Multiplicas el Ebidta por cinco y el quitas la deuda de la empresa. Eso es lo
que se ofrece ahora.
Es una buena lección. Escribe en
una hoja grande junto a una ventana desde la que se ve la FNAC. Esa es una
buena imagen de mi vida, el Word, el Excel, las letras, los números, tan lejos,
tan cerca. Agradezco esa clase rápida. La botella de agua por estrenar, el
lápiz afilado, el cuaderno de hojas, los cuadros en la pared de enfrente con
reproducciones de acciones y la bandeja con las tazas del café tratan de
hacerme sentir cómodo. Pero…
Pero al salir miro la hora y veo
que tengo tiempo para entrar en la librería Lé. En la mesa de novedades, el
tercer libro de crónicas de Antunes. No lo cojo porque busco otro : el número
cinco de una serie que Lucía está leyendo. Llevamos persiguiéndolo (ése es ya
el término más apropiado) mucho tiempo. Es un libro escurridizo, con el oído
muy fino y el olfato sensible. A veces, al llegar a la estantería vemos su
hueco como la única pista de que estaba ahí y que, de nuevo, ha sido más rápido
que nosotros. La búsqueda se ha alargado tanto que Lucía ha acabado perdiendo
la esperanza, como si fuéramos dos paleontólogos tratando de cazar un dinosaurio
olfateando sus fósiles.
Y quizás porque no es la hora,
porque es jueves, porque la librería está casi vacía, porque los vendedores
hablan entre ellos como si no hubiera nadie, quizás por todo esto cuando me
acero sin fe a la estantería (voy solo y no tengo que fingir), me encuentro con
ese libro que se nos ha escapado tantas veces.

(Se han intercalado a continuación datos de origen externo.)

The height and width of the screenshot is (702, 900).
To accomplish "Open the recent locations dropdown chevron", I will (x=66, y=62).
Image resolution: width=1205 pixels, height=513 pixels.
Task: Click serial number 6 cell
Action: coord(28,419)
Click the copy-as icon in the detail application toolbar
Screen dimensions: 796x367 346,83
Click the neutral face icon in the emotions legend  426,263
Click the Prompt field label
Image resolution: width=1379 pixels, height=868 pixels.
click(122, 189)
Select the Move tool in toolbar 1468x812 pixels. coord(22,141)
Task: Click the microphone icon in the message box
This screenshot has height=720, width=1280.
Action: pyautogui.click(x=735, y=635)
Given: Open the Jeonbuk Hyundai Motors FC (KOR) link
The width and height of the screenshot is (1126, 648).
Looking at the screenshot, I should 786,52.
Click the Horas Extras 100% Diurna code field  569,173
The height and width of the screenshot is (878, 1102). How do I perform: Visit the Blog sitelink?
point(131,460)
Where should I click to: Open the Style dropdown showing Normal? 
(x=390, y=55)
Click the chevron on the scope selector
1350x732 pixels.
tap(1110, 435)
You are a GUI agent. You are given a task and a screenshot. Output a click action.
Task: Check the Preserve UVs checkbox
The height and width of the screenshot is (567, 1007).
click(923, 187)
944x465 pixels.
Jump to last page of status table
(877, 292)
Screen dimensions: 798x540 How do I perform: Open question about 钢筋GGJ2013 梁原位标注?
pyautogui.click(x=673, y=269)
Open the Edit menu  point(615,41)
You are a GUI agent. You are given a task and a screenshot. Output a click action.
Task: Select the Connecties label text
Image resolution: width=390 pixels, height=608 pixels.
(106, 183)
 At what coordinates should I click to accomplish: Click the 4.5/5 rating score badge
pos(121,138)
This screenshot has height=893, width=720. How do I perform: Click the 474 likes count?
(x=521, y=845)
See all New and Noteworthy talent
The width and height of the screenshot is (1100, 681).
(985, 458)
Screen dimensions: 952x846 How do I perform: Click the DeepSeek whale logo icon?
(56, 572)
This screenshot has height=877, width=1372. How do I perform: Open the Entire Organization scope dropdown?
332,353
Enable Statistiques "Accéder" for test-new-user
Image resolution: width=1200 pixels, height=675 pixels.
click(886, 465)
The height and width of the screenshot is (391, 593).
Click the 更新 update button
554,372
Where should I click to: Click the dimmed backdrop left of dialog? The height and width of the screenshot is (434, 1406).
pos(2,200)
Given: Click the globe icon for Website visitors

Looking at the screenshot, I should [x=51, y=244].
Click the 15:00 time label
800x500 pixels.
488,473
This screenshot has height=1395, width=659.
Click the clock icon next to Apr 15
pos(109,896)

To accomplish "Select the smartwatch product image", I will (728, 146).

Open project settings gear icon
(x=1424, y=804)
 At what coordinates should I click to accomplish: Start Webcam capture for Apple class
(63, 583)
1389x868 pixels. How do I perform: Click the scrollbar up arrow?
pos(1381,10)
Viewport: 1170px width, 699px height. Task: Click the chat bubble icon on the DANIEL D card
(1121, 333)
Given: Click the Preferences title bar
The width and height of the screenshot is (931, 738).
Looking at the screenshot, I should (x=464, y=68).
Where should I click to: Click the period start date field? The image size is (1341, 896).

Mientras Daniel guarda su diario,
Lucía lee el libro en su cama. Es ahora a ella a la que tengo que decirle que
apague la luz. Me paro en la puerta para verla leer tan concentrada, sus manos
agarrando el libro con cuidado. La lámpara crea un círculo de luz perfecto. Me
siento como la aguja que se acerca al globo.